Daresbury Laboratory, UK, 13-17 May 2019
Daresbury: Leon Petit, Jerome Jackson, Martin Lüders
King’s College London: Mark van Schilfgaarde, Dimitar Pashov
The third Questaal school concentrated on qsGW and DMFT using the code’s new interface to the TRIQS library. A series of tutorials enabled the 31 participants (mostly post-doctoral researchers and lecturers) to setup and run calculations starting from density functional theory and working up to GW, qsGW, LDA + Bethe Salpeter (BSE), or the inclusion of ladder diagrams in W: qsGW^BSE, and DMFT. The participants were encouraged to experiment with a diverse range of materials, including itinerant magnets, f-electron systems, simple semiconductors and strongly correlated insulators.
In addition to the new TRIQS DMFT capability, the school also showcased recent developments in extending the GW self-energy by including phonon contributions and the first results of the new “Jigsaw Puzzle Orbital” basis, which is a full-potential analogue of the LMTO screening transformation which is short ranged and compact while still very precise.
A series of lectures and talks accompanied the tutorials giving introductory theory and practical application of many-body perturbation theory and the GW method, given by Mark van Schilfgaarde (King’s College London) and Myrta Grüning (Queen’s University Belfast) as well as a discussion of the merits and applicability of DMFT, given by Swagata Acharya (King’s).
As in previous years, we are very pleased to have hosted two guest speakers. Laurent Chapon (Diamond Light Source), presented the capabilities of current and next generation synchrotron sources for materials science, particularly spectroscopy, and gave an assessment of the most important current and future challenges for theory. Christoph Friedrich (Forschungszentrum Jülich) discussed in detail the nature of spin excitations in the context of the GW and GT approximations of many-body perturbation theory, including technical aspects such as the correct way to recover the Goldstone mode. The GT approximation for the self-energy is a summation to all orders of particular 3rdorder diagrams describing spin scattering and is obtained by solving a BSE equation. Magnon spectra and interacting band structures calculated using the GT method for elemental ferromagnets showed various interesting phenomena, in agreement with ARPES, that could be traced back to different many-body effects important in spin excitations.
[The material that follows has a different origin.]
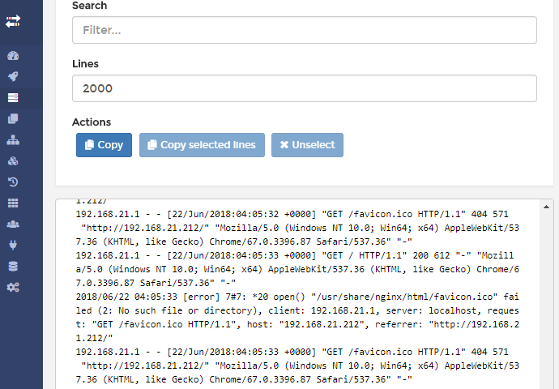Open the Dashboard gauge icon
Viewport: 559px width, 389px height.
13,56
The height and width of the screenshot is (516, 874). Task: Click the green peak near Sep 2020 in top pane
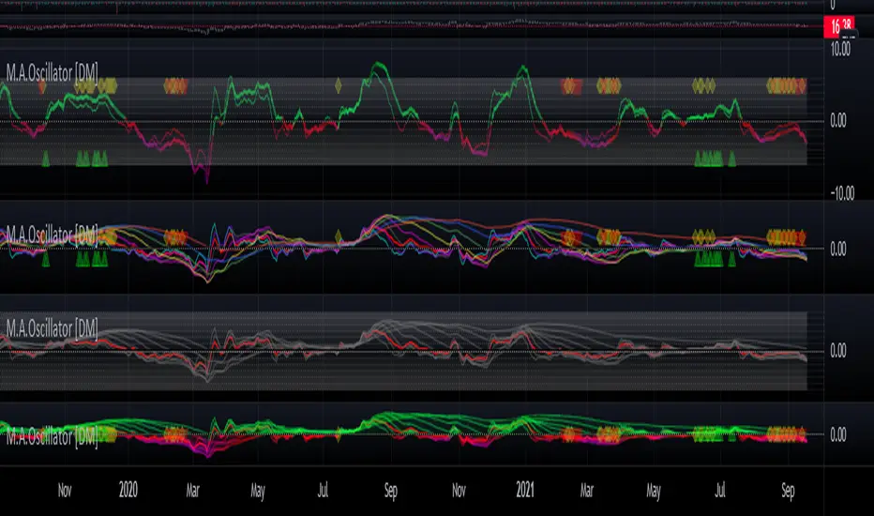pos(378,66)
The hands-on sessions were organized as guided tutorials where the participants were lead through different calculations following teaching materials and step-by-step command listings that were prepared in advance and made available on the code website. This enabled the participants to work at their own pace, to avoid getting lost, and to have a guide for setting up their own calculations. We believe that this allowed a fairly rapid progression through the different methods and codes. The combined King’s and Daresbury groups constituted a large team of “demonstrators” that helped participants overcome the various problems quickly and also meant that the participants could generally talk to exactly the developer involved in that area salient to their problems.
The School was financed by CECAM, Psi-k and the UK CCP9 network and this allowed us to organize modest accommodation in the center of nearby Chester. The conference dinner was enjoyed at Daresbury’s Ring o’ Bells, a very typical “English Pub,” together with rather untypically sunny weather.
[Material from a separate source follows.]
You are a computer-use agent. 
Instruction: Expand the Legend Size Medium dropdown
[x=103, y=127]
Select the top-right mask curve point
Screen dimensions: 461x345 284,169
Course materials and talks are online: https://www.questaal.org/workshop/201905-idx/
- Welcome and Introduction to the LMTO Method Mark van Schilfgaarde (King’s)
- DFT Tutorial and Hands-on Jerome Jackson (DL)
- Theoretical Physics at Diamond Light Source Laurent Chapon (DLS)
- Many-body Perturbation Theory Myrta Grüning (Queens University Belfast)
- Introduction to Correlated Systems Mark van Schilfgaarde
- qsGW Tutorial and Hands-on Mark van Schilfgaarde
- Electron-magnon scattering in elementary ferromagnets from first principlesChristoph Friedrich (Peter Grünberg Instituteand JARA, Jülich)
- Including Ladder Diagrams in the Screening Through the Bethe-Salpeter Equation Brian Cunningham (Queen’s)
- BSE Tutorial and Hands-on Brian Cunningham
- Phonon Self Energy Savio Laricchia (King’s)
- Dynamical Mean Field Theory Swagata Acharya (King’s)
- DMFT Tutorial with Questaal and TRIQS Francois Jamet (King’s)
- Screened Waves: next gen FP-LMTO Dimitar Pashov (King’s)
- GF-LMTO Tutorial Jerome Jackson and Mark van Schilfgaarde
- Installation Q&A Dimitar Pashov